Objective: Write out the text of every entry below word for word, leaving out the pictures.

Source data
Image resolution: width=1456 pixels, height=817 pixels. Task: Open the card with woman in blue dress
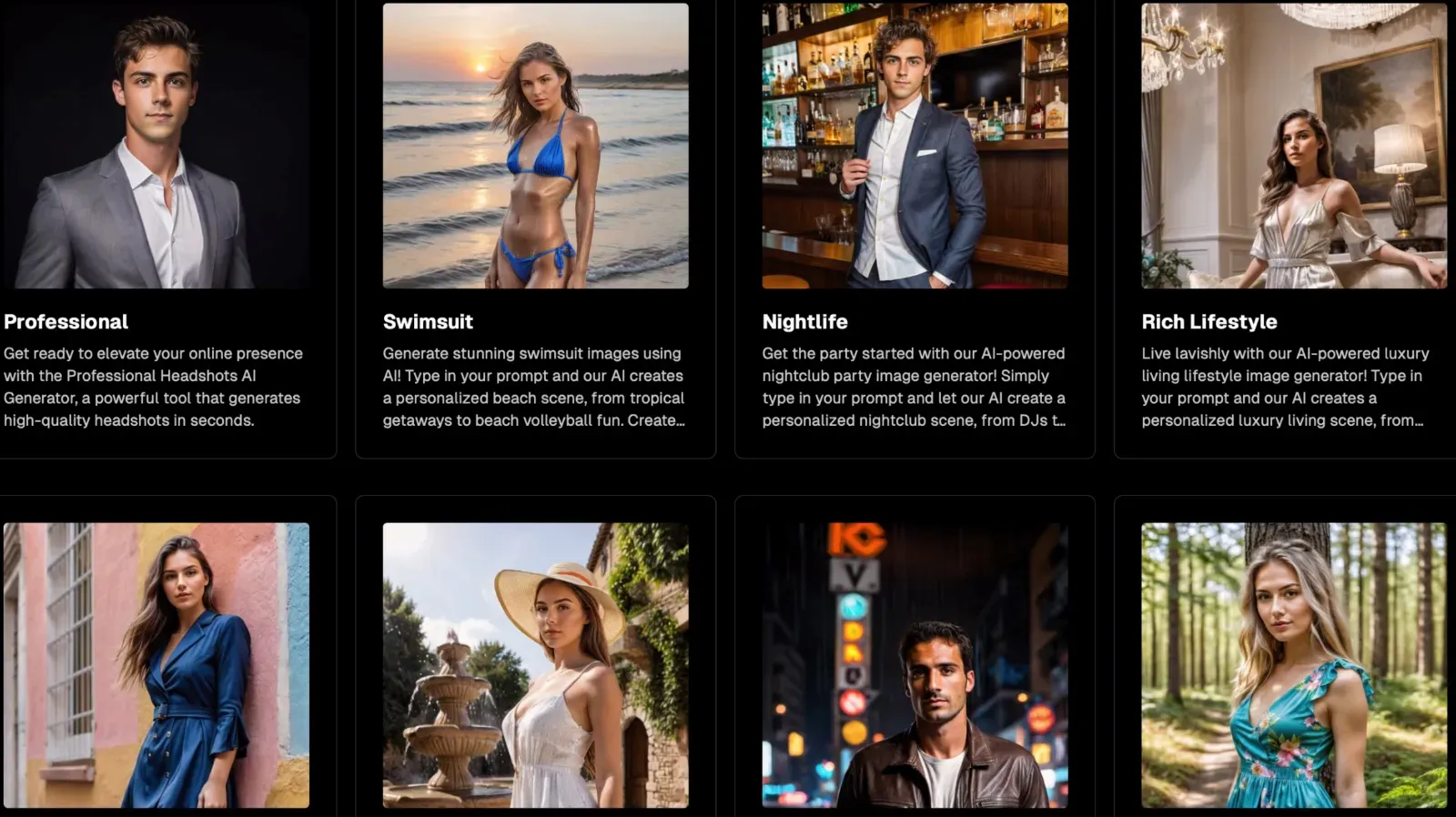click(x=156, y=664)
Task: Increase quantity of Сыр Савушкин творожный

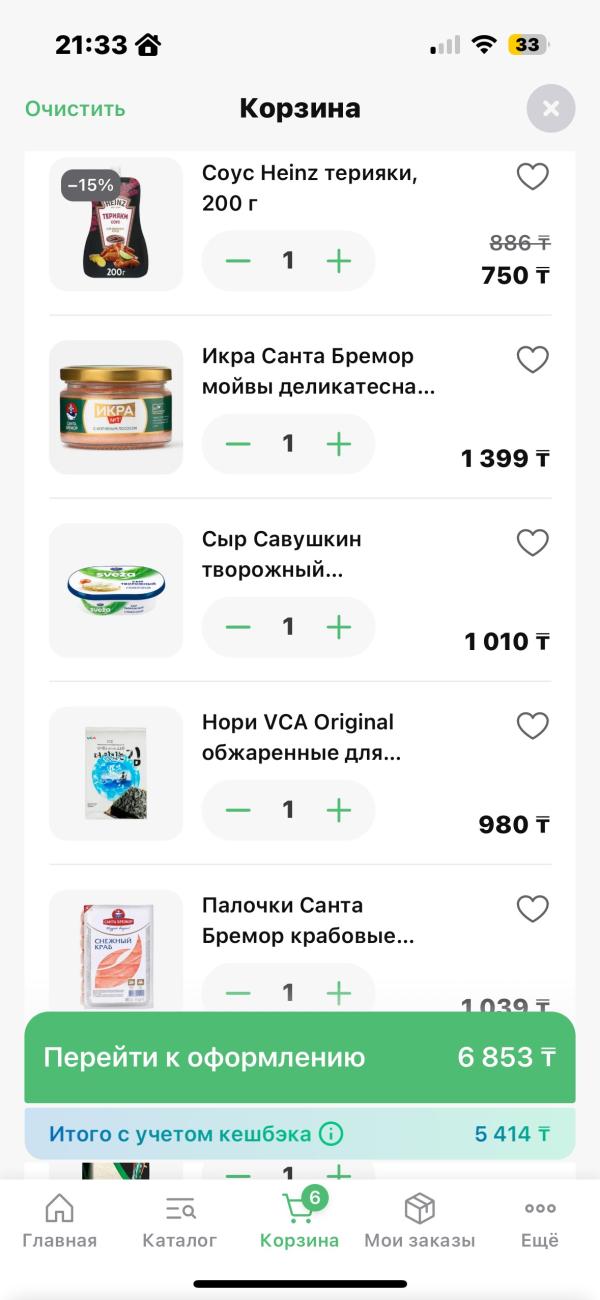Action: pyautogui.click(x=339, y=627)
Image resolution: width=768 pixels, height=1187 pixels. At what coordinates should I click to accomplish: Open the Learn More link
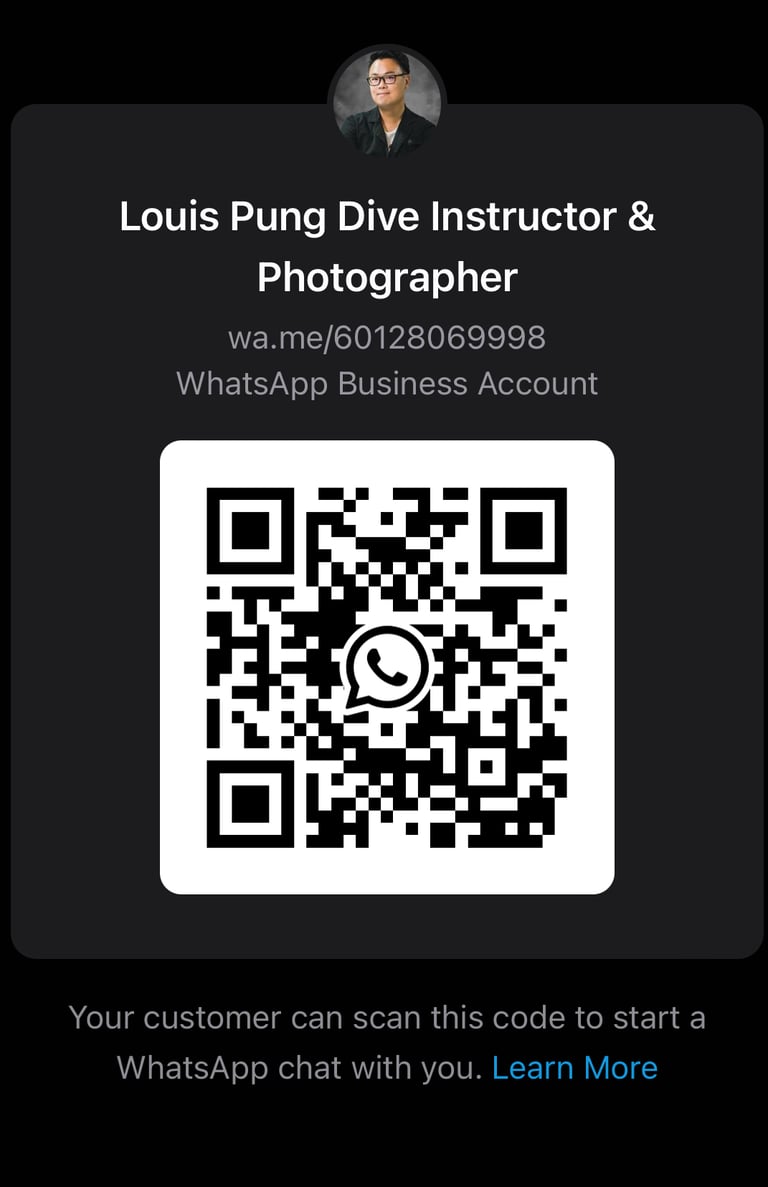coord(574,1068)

Solution to this problem:
Image resolution: width=1456 pixels, height=817 pixels. Task: Open the card with woman in blue dress
click(x=156, y=664)
Task: Increase quantity of Сыр Савушкин творожный

Action: pyautogui.click(x=339, y=627)
Image resolution: width=768 pixels, height=1187 pixels. At what coordinates should I click to accomplish: Open the Learn More link
coord(574,1068)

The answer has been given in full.